Changing everything at once: Student-centered Learning, computerized practice exercises, evaluation of student progress, and a modern syllabus to create a completely new introductory statistics course

Andrew Gelman, Department of Statistics, Columbia University

It should be possible to improve the much-despised introductory statistics course in several ways: (1) altering the classroom experience toward active learning, (2) using adaptive software to drill students with questions at their level, repeating until students attain proficiency in key skills, and (3) standardized pre-tests and post-tests, both for measuring individual students’ progress and for comparing the effectiveness of different instructors and different teaching strategies. All these ideas are well established in the education literature but do not seem to be part of the usual statistics class. We would like to implement all these changes in the context of (4) a restructuring of the course content, replacing hypothesis testing, p-values, and the notorious “sampling distribution of the sample mean” with ideas closer to what we see as good statistical practice. We will discuss our struggles in this endeavor. This work is joint with Eric Loken.

The talk’s not actually happening until 16 May. But I thought, this time why not post something five months early instead of three months late (as I’m actually writing this in mid-Sept).

Anyway, if you happen to be at this conference (which, as the name suggests, will be entirely online), I hope you like my talk. I’d link to the conference webpage but it’s so horribly ugly (ironic given that it’s for an electronic conference) that I’ll spare you.

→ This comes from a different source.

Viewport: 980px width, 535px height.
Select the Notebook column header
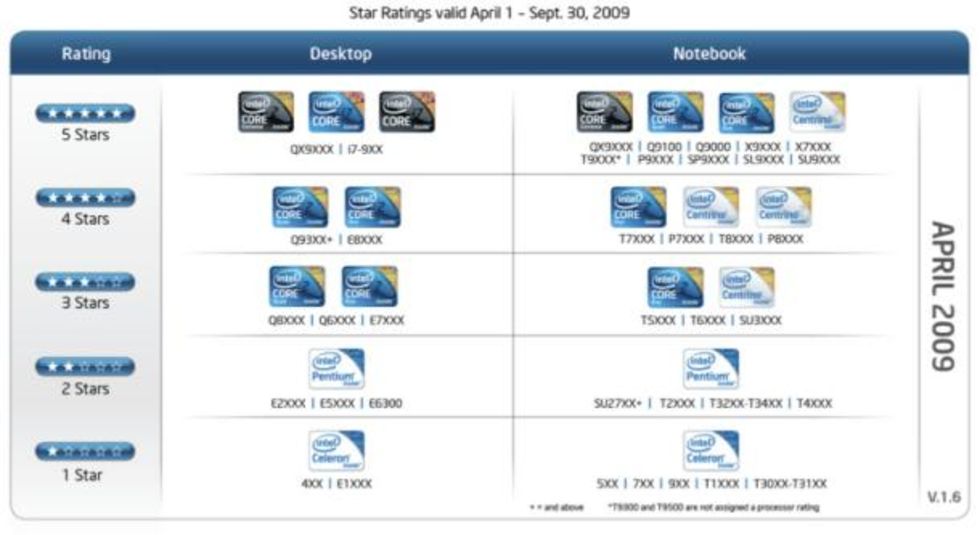point(709,54)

“a restructuring of the course content, replacing hypothesis testing, p-values, and the notorious “sampling distribution of the sample mean” “

People hate introductory statistics with a white hot burning passion because most of them sense it’s complete horse manure. They’re brow beat into silence by all the math types saying it’s the greatest thing since bacon wrapped shrimp, but their mind and body still balk at accepting it. Those 99% of students who regurgitate stat 101 back up like it’s 6 month old milk aren’t the weird ones who need correcting. The weirdos are the 1% who think it all makes perfect sense and go on to become statisticians.

Subjects don’t get better because of classroom gimmicks. Calculus didn’t go from being an esoteric subject that only a dozen people mastered to being taught to millions of freshman because of classroom gimmicks. It happened because people gained a far deeper insight into the subject and then wrote textbooks which reflected that deeper/simpler understanding. A good example is Euler and his calculus textbook which was the standard for a century or more.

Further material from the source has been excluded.